→ WHAT THE TASK ASKS
Copy each record below without changing a single word.

※ ※ ※

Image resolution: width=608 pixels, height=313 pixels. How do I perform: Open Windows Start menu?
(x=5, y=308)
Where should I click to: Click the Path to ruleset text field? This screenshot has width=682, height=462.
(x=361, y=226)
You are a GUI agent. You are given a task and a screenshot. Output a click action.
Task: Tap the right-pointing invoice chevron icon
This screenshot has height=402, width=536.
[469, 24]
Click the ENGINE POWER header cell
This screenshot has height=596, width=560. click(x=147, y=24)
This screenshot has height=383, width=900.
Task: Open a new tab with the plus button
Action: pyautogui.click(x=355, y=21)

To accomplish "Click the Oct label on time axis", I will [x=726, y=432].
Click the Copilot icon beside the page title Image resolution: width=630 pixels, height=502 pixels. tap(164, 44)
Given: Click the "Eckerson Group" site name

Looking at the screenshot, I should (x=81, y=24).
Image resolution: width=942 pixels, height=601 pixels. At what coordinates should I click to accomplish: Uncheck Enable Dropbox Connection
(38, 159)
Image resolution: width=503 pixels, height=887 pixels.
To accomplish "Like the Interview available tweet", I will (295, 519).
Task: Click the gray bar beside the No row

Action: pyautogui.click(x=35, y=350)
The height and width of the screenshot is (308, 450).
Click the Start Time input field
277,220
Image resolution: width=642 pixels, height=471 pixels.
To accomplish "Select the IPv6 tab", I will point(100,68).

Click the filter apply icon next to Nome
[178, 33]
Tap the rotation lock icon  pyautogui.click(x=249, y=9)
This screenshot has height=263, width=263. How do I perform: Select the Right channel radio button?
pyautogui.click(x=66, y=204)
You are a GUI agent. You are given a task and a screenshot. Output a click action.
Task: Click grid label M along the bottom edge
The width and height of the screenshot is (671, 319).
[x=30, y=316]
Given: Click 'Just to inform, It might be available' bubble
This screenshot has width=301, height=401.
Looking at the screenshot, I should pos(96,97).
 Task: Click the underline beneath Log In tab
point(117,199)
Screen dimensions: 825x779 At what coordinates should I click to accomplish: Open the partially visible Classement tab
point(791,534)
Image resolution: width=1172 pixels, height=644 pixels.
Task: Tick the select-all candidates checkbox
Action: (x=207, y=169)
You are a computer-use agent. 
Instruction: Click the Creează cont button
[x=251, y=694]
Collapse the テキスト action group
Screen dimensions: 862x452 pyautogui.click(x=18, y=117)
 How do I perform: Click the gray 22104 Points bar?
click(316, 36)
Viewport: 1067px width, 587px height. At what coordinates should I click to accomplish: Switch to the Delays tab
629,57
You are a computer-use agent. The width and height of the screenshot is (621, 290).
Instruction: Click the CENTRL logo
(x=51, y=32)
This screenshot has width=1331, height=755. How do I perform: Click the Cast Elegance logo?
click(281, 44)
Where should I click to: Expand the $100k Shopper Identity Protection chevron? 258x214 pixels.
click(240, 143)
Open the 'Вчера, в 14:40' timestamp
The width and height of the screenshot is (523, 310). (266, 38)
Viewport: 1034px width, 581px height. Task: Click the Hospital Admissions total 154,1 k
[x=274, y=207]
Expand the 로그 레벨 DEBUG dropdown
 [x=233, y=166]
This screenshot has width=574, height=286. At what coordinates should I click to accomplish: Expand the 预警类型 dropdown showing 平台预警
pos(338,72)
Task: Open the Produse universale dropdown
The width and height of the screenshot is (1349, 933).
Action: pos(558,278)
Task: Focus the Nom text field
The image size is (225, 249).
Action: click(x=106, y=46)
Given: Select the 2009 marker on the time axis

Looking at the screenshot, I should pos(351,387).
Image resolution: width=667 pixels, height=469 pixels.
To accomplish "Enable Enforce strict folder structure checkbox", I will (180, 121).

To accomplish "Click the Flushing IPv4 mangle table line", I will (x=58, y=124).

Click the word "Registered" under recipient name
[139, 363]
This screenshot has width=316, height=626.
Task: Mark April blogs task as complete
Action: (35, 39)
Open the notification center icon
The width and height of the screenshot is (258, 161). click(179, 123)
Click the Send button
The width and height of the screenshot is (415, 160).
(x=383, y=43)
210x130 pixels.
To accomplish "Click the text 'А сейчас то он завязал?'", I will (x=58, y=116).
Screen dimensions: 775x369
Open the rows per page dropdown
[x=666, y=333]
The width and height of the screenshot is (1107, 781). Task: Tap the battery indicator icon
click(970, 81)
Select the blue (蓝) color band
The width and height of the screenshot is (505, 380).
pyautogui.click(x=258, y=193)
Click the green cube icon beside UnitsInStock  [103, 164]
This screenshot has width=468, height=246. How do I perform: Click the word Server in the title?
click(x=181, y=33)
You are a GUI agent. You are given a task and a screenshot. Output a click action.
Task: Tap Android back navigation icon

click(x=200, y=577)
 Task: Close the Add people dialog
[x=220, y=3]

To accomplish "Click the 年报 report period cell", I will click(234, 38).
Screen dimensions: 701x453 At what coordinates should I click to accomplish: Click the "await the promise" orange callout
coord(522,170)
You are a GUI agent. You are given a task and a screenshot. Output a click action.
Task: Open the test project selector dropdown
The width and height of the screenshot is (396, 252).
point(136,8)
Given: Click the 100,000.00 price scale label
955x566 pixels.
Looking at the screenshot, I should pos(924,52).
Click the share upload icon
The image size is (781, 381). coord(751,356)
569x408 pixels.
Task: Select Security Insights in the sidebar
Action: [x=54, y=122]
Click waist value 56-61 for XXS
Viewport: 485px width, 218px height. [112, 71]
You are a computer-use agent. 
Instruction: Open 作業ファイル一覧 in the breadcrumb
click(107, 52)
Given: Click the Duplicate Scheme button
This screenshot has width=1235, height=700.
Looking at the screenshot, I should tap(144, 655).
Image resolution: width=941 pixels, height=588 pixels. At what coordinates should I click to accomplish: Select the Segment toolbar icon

※ ※ ※

→ FINISHED TASK
Image resolution: width=608 pixels, height=313 pixels. How do I perform: Open Windows Start menu?
(x=5, y=308)
Where should I click to: Click the Path to ruleset text field? This screenshot has width=682, height=462.
(x=361, y=226)
You are a GUI agent. You are given a task and a screenshot. Output a click action.
Task: Tap the right-pointing invoice chevron icon
This screenshot has height=402, width=536.
[469, 24]
Click the ENGINE POWER header cell
This screenshot has height=596, width=560. click(x=147, y=24)
This screenshot has height=383, width=900.
Task: Open a new tab with the plus button
Action: pyautogui.click(x=355, y=21)

To accomplish "Click the Oct label on time axis", I will [x=726, y=432].
Click the Copilot icon beside the page title Image resolution: width=630 pixels, height=502 pixels. tap(164, 44)
Given: Click the "Eckerson Group" site name

Looking at the screenshot, I should (x=81, y=24).
Image resolution: width=942 pixels, height=601 pixels. At what coordinates should I click to accomplish: Uncheck Enable Dropbox Connection
(38, 159)
Image resolution: width=503 pixels, height=887 pixels.
To accomplish "Like the Interview available tweet", I will (295, 519).
Task: Click the gray bar beside the No row

Action: pyautogui.click(x=35, y=350)
The height and width of the screenshot is (308, 450).
Click the Start Time input field
277,220
Image resolution: width=642 pixels, height=471 pixels.
To accomplish "Select the IPv6 tab", I will point(100,68).

Click the filter apply icon next to Nome
[178, 33]
Tap the rotation lock icon  pyautogui.click(x=249, y=9)
This screenshot has height=263, width=263. How do I perform: Select the Right channel radio button?
pyautogui.click(x=66, y=204)
You are a GUI agent. You are given a task and a screenshot. Output a click action.
Task: Click grid label M along the bottom edge
The width and height of the screenshot is (671, 319).
[x=30, y=316]
Given: Click 'Just to inform, It might be available' bubble
This screenshot has width=301, height=401.
Looking at the screenshot, I should pos(96,97).
 Task: Click the underline beneath Log In tab
point(117,199)
Screen dimensions: 825x779 At what coordinates should I click to accomplish: Open the partially visible Classement tab
point(791,534)
Image resolution: width=1172 pixels, height=644 pixels.
Task: Tick the select-all candidates checkbox
Action: (x=207, y=169)
You are a computer-use agent. 
Instruction: Click the Creează cont button
[x=251, y=694]
Collapse the テキスト action group
Screen dimensions: 862x452 pyautogui.click(x=18, y=117)
 How do I perform: Click the gray 22104 Points bar?
click(316, 36)
Viewport: 1067px width, 587px height. At what coordinates should I click to accomplish: Switch to the Delays tab
629,57
You are a computer-use agent. The width and height of the screenshot is (621, 290).
Instruction: Click the CENTRL logo
(x=51, y=32)
This screenshot has width=1331, height=755. How do I perform: Click the Cast Elegance logo?
click(281, 44)
Where should I click to: Expand the $100k Shopper Identity Protection chevron? 258x214 pixels.
click(240, 143)
Open the 'Вчера, в 14:40' timestamp
The width and height of the screenshot is (523, 310). (266, 38)
Viewport: 1034px width, 581px height. Task: Click the Hospital Admissions total 154,1 k
[x=274, y=207]
Expand the 로그 레벨 DEBUG dropdown
 [x=233, y=166]
This screenshot has width=574, height=286. At what coordinates should I click to accomplish: Expand the 预警类型 dropdown showing 平台预警
pos(338,72)
Task: Open the Produse universale dropdown
The width and height of the screenshot is (1349, 933).
Action: pos(558,278)
Task: Focus the Nom text field
The image size is (225, 249).
Action: click(x=106, y=46)
Given: Select the 2009 marker on the time axis

Looking at the screenshot, I should pos(351,387).
Image resolution: width=667 pixels, height=469 pixels.
To accomplish "Enable Enforce strict folder structure checkbox", I will (180, 121).

To accomplish "Click the Flushing IPv4 mangle table line", I will (x=58, y=124).

Click the word "Registered" under recipient name
[139, 363]
This screenshot has width=316, height=626.
Task: Mark April blogs task as complete
Action: (35, 39)
Open the notification center icon
The width and height of the screenshot is (258, 161). click(179, 123)
Click the Send button
The width and height of the screenshot is (415, 160).
(x=383, y=43)
210x130 pixels.
To accomplish "Click the text 'А сейчас то он завязал?'", I will (x=58, y=116).
Screen dimensions: 775x369
Open the rows per page dropdown
[x=666, y=333]
The width and height of the screenshot is (1107, 781). Task: Tap the battery indicator icon
click(970, 81)
Select the blue (蓝) color band
The width and height of the screenshot is (505, 380).
pyautogui.click(x=258, y=193)
Click the green cube icon beside UnitsInStock  [103, 164]
This screenshot has width=468, height=246. How do I perform: Click the word Server in the title?
click(x=181, y=33)
You are a GUI agent. You are given a task and a screenshot. Output a click action.
Task: Tap Android back navigation icon

click(x=200, y=577)
 Task: Close the Add people dialog
[x=220, y=3]

To accomplish "Click the 年报 report period cell", I will click(234, 38).
Screen dimensions: 701x453 At what coordinates should I click to accomplish: Click the "await the promise" orange callout
coord(522,170)
You are a GUI agent. You are given a task and a screenshot. Output a click action.
Task: Open the test project selector dropdown
The width and height of the screenshot is (396, 252).
point(136,8)
Given: Click the 100,000.00 price scale label
955x566 pixels.
Looking at the screenshot, I should pos(924,52).
Click the share upload icon
The image size is (781, 381). coord(751,356)
569x408 pixels.
Task: Select Security Insights in the sidebar
Action: [x=54, y=122]
Click waist value 56-61 for XXS
Viewport: 485px width, 218px height. [112, 71]
You are a computer-use agent. 
Instruction: Open 作業ファイル一覧 in the breadcrumb
click(107, 52)
Given: Click the Duplicate Scheme button
This screenshot has width=1235, height=700.
Looking at the screenshot, I should tap(144, 655).
Image resolution: width=941 pixels, height=588 pixels. At what coordinates should I click to accomplish: Select the Segment toolbar icon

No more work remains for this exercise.